Longtemps l’un des symboles du Toulouse FC des années 2000, Achille Emana a révélé les coulisses de trois transferts majeurs qui auraient pu changer le cours de sa carrière. PSG, OL, OM : autant de géants du football français qui ont tenté d’arracher le milieu offensif à son club de cœur. Mais à l’époque, le Camerounais n’a jamais cédé, emporté par un attachement viscéral à Toulouse… et à son président.
“Il y en a eu trois transferts qui auraient pu se faire, à Paris, Lyon et Marseille”, confie-t-il. “Mais j’aimais trop mon petit cocon à Toulouse et j’aimais trop Olivier Sadran, mon président. Il a beaucoup compté pour moi. C’était comme un deuxième papa.”
Emana raconte un lien presque familial avec l’homme qui dirigeait alors le TFC : “Il m’a toujours chouchouté. Parfois, je dormais dans son salon avec son fils, on jouait ensemble à la console.”
Le premier tournant survient lorsqu’une offre du PSG arrive sur la table. “C’est le moment où j’ai failli partir. Alain Roche, directeur sportif à Paris, me voulait. Je le connaissais depuis Valence.”
L’histoire se répète ensuite avec Lyon, puis Marseille — qui finira par recruter Modeste M’Bami. À chaque fois, Emana choisit de rester.
Un choix qu’il assume pleinement, sans amertume ni nostalgie.
“Je ne regrette pas d’être resté. J’ai eu une belle carrière à Toulouse.”

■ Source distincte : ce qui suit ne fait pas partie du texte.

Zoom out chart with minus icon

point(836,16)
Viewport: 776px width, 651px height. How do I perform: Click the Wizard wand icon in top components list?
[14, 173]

Derrière cette fidélité rare, c’est l’histoire d’un joueur attaché à sa ville, à son club, et surtout à un président qui a su créer un environnement protecteur. À l’heure où le football moderne voit les trajectoires s’accélérer, Emana apparaît comme une exception : celle d’un talent qui a préféré le cœur aux grands noms.